His decision had its roots in a personal experience.  In 1963, his father died unexpectedly of a heart attack, leaving his family with no will and very little life insurance.  Art, in college at the time, knew little about life insurance, but several years later at a family reunion, a cousin introduced him to a different concept—“buy term and invest the difference.”  Art was shocked to know that he could provide $150,000 of term coverage for the same premium he was paying for $15,000 of whole life.  Remembering his parents’ experience, and believing that his father had been misled, and doing some research on life insurance, Art became a crusader for the term insurance concept.

He began to sell term insurance part-time, and quickly found that his commissions surpassed his coach’s salary.  In 1973 he left his first company, ITT, for Waddell & Reed, another term company.  And on February 10, 1977, with no business education or corporate management experience, he formed A.L. Williams & Associates in Atlanta, Georgia, with just 85 agents.  A.L. Williams became one of the fastest-growing companies in modern business history.  After six years in the industry, it was the largest term life insurance company.  In ten years, it was a billion-dollar company.  By 1990, the company had a sales force of 225,000 people and ranked as the largest seller of individual life insurance in the United States, selling $93.5 billion in face value of individual life insurance.  In just 12 years, the company became the first in the entire industry to have more than $300 billion of life insurance in force, a milestone no other company has reached yet.  Several years under Art’s leadership, the company sold more face value individual life insurance than New York Life and Prudential combined, the number two and three ranked companies.

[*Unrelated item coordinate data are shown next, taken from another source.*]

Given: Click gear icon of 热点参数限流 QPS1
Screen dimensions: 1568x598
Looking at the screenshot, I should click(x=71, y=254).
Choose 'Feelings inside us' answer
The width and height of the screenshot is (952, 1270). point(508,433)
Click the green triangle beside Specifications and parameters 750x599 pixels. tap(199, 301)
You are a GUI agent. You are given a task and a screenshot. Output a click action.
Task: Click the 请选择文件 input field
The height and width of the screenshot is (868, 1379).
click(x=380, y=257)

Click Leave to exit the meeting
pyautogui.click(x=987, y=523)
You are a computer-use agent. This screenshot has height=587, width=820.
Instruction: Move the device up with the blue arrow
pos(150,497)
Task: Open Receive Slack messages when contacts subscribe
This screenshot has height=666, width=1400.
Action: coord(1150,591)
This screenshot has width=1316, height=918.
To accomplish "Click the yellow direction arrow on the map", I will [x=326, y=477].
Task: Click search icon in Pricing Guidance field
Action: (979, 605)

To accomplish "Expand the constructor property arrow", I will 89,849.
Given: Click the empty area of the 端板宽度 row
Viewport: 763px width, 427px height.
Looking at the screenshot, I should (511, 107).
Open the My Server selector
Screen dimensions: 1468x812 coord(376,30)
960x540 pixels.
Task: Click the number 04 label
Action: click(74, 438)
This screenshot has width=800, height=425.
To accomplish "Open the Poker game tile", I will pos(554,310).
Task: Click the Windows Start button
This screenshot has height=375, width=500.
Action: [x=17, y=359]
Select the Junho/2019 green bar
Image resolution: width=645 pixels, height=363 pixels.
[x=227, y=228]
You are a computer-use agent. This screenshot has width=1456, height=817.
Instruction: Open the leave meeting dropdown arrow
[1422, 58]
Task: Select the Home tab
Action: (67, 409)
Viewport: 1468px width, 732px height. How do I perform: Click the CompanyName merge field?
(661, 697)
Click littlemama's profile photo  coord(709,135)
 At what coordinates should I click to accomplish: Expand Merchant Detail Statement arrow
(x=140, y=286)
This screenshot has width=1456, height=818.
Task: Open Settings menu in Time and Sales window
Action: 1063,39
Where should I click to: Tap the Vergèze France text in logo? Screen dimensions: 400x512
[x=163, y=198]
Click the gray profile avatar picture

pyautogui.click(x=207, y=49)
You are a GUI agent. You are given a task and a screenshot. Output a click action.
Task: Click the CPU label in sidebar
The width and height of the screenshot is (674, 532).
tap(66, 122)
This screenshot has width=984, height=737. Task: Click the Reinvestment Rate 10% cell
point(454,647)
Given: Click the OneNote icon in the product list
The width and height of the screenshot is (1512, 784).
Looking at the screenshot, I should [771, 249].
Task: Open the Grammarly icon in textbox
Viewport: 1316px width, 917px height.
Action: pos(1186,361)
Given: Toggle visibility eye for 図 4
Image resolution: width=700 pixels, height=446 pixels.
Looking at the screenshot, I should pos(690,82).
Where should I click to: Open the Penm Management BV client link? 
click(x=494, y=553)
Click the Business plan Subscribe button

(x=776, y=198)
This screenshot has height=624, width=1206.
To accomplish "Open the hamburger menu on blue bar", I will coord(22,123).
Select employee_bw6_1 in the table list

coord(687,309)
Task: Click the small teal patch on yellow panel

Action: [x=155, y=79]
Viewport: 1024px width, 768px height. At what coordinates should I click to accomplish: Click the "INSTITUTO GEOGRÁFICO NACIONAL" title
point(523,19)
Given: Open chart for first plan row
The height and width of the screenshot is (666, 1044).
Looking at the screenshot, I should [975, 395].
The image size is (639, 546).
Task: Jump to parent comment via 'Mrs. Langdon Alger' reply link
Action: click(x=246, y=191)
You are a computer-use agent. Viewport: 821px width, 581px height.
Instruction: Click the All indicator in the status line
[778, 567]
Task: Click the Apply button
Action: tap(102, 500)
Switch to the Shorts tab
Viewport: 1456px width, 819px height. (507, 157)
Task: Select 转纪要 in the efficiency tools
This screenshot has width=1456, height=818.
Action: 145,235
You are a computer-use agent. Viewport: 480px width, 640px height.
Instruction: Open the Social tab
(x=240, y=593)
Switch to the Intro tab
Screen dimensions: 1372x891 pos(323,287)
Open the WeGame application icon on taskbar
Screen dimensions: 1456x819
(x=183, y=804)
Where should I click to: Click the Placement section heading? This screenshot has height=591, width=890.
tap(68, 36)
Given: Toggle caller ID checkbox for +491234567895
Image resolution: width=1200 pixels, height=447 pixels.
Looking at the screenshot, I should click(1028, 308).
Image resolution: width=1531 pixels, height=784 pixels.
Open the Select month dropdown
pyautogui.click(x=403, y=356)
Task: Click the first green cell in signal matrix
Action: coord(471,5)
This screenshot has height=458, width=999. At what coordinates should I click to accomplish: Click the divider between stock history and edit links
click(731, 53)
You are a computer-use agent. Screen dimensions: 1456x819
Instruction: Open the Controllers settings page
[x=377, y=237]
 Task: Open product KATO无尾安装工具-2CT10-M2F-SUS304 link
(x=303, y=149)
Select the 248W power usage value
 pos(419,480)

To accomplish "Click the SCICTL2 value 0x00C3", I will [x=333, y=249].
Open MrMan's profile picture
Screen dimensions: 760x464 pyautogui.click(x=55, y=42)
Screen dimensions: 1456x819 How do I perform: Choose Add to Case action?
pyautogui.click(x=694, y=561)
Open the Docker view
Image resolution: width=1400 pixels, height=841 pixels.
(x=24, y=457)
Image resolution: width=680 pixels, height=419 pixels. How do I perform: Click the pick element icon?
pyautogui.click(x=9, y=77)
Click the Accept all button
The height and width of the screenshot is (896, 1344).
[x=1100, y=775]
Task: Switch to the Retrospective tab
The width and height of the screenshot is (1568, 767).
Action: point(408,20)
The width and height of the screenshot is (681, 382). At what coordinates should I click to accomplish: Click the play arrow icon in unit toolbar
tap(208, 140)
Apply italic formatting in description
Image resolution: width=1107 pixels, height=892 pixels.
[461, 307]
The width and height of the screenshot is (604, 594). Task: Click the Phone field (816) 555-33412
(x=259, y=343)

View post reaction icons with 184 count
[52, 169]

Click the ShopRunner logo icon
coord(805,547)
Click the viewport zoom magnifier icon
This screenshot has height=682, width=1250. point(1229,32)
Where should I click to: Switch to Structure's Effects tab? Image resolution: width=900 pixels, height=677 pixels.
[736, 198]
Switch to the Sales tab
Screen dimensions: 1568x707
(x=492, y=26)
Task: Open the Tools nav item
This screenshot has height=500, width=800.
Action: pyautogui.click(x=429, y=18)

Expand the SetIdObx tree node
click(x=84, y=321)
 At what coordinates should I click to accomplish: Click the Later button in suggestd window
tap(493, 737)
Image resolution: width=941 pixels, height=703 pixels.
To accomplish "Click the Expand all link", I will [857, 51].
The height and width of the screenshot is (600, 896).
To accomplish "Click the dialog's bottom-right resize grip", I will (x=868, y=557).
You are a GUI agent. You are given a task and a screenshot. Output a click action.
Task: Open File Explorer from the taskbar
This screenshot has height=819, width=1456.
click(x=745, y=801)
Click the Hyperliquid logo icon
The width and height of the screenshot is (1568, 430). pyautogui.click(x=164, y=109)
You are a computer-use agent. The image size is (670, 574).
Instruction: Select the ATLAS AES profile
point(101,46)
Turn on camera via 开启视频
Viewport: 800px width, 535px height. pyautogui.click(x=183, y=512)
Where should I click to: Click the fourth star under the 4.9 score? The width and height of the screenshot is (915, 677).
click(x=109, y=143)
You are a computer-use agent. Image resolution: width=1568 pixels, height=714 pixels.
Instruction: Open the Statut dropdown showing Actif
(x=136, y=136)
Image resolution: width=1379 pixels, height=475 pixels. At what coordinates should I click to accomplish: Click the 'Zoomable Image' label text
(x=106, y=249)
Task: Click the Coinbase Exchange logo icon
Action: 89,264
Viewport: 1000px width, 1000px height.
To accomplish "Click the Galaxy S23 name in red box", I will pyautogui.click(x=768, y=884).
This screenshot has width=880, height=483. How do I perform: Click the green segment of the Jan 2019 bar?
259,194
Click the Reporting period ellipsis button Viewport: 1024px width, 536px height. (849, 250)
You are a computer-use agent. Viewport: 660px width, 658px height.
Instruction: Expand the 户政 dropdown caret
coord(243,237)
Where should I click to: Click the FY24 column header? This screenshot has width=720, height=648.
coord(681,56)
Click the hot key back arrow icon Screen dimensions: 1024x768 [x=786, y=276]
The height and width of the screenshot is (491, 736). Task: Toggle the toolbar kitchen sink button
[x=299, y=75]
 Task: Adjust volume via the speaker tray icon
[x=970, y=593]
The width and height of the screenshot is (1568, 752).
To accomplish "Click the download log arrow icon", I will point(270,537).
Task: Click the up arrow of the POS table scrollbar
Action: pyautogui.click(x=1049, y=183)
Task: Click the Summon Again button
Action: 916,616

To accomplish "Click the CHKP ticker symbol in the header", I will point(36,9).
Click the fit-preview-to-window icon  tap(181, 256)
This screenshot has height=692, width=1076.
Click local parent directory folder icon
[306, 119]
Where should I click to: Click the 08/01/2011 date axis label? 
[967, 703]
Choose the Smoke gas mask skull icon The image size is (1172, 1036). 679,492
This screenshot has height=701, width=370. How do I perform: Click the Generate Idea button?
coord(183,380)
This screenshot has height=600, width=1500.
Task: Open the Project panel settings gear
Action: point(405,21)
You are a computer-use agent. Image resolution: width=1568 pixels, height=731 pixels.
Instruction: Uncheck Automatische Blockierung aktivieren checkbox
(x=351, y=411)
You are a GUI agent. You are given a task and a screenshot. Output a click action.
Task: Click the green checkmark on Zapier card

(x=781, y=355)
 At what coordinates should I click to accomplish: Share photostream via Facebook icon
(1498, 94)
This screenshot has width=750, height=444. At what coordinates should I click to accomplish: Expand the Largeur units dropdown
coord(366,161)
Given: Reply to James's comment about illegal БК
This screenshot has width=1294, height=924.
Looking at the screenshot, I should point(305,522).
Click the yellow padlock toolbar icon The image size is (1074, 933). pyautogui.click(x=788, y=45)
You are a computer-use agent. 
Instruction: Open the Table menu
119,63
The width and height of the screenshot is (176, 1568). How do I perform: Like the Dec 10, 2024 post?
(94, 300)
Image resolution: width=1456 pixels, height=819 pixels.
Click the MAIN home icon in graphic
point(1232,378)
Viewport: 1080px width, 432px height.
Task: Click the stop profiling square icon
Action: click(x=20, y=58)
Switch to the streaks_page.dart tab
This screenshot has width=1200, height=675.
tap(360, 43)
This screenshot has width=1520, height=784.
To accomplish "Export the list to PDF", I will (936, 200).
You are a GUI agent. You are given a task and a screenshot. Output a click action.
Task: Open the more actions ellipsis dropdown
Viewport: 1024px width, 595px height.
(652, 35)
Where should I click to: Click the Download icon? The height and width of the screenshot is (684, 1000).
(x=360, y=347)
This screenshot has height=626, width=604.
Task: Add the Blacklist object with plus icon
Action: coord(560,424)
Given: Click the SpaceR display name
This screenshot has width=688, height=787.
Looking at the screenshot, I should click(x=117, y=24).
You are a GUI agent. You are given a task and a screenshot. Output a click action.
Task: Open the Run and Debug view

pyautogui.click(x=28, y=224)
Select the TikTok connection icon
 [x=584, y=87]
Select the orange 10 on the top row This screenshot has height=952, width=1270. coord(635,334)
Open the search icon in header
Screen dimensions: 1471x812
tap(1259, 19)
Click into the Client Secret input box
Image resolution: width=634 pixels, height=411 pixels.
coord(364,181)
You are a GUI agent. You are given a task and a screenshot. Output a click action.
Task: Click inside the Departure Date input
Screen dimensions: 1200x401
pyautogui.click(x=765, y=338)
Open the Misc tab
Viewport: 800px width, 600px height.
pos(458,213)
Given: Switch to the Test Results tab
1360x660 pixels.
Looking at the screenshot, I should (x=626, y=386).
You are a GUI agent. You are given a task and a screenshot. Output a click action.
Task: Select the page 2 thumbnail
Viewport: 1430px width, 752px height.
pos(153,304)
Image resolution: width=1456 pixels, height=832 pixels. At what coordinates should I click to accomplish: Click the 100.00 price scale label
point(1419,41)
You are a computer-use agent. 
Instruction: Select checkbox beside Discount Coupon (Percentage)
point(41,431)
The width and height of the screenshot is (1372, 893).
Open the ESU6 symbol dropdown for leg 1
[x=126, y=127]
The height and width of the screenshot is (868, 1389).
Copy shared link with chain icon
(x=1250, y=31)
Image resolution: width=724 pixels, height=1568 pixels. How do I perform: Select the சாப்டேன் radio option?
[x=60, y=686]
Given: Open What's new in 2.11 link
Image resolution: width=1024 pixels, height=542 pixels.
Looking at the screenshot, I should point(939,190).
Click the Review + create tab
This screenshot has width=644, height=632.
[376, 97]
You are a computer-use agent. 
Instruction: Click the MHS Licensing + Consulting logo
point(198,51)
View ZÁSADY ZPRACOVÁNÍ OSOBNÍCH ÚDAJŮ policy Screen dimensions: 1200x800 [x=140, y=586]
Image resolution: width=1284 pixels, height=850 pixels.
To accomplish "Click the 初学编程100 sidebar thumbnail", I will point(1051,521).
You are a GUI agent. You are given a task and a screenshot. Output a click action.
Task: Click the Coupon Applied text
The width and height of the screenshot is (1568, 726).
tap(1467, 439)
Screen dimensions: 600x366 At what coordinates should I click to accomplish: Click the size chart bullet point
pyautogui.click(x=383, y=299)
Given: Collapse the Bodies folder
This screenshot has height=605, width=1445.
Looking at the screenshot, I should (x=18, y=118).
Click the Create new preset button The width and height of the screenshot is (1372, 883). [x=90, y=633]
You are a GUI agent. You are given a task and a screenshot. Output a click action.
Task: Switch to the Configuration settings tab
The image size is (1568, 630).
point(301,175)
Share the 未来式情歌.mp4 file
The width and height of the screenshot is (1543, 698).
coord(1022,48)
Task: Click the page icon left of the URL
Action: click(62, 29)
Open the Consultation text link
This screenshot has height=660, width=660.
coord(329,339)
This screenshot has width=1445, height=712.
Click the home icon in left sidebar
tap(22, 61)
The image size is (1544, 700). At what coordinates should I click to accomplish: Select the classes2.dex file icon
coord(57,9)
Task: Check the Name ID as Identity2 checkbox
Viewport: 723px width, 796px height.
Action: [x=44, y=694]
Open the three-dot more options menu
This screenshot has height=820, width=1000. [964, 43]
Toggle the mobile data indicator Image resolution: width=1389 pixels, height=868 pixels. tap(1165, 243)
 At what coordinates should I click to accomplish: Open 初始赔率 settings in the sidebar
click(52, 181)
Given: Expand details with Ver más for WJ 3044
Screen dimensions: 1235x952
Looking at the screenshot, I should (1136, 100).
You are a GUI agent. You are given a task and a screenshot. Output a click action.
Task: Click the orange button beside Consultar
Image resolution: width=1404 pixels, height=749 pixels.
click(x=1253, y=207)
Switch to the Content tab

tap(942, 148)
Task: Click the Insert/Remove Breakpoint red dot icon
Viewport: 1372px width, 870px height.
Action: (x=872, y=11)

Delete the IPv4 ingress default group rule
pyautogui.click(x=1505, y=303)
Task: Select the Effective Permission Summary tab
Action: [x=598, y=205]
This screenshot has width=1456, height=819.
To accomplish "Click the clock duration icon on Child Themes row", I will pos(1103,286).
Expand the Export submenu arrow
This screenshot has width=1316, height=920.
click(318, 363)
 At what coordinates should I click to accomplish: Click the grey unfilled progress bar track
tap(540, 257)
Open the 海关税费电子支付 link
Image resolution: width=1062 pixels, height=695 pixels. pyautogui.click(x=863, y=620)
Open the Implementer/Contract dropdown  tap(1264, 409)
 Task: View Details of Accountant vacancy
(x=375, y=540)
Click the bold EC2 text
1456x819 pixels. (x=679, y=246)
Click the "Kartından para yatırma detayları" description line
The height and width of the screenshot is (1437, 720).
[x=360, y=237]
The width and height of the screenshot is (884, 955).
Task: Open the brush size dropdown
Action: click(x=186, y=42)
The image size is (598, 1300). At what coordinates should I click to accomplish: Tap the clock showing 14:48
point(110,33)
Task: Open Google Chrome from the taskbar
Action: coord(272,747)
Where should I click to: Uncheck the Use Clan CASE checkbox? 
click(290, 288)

In November 1989, Art sold his company to New York-based Primerica Corporation, a diversified financial services company – a decision that has been one of his biggest regrets.  He then served as an advisor to Primerica for a short period of time.  Essentially retired from business, Art and his wife moved from Atlanta to Palm Beach, Florida, and began to pursue other interests.  Some 16 years removed from the presidency of A.L. Williams Corporation is now part of Citigroup. 

IMPORTANT LESSONS
Art had a family history of bad heart conditions and had a pacemaker in his own heart.  He felt that in case anything happened to him and for the future stability of the company, it would be wise to sell it.   He met Sandy Weill of Primerica and thought it would be the best option to sell the company to him.  After Art sold the company, he realized he made a terrible mistake, but it was too late.  For the next two years, Art fell into a deep depression and was bitter.  He lost his passion for his business and questioned everything, even his faith.  However, this was a time for soul-searching.  Art says he discovered he was relying too much on the belief that he was in control of everything, even though he knew God had His hand on the business and had a special purpose for Art.  The Lord took him to the lowest of the low when he lost his company.  Through that two year trial after he sold his company, he learned he had his priorities wrong.  It was a gradual lesson to learn, but he began to discover faith in a different way and took it more seriously.  Though God had been important all his life (he grew up in the church and accepted Jesus at the age of twelve), his faith became more real.  He found healing in listening to three to four sermons a day that his friend Reverend Jerry Falwell had sent him.  Spending time with his family and writing his book Coach: The A.L. Williams Story helped.

In retrospect some of the important principles that Art learned that he would like to pass on are:  win with your heart, not your head – win on emotion, not in logic; have a passion about what you do; nobody wants a boss (who criticizes, judges, and finds flaws), everybody wants a coach (who finds strengths and builds on them).

Art says that the bigger a person's goals are, the bigger the challenges are to overcome.  People should fight the fight and have big dreams.  Art says don't give up; don't give up on your dreams.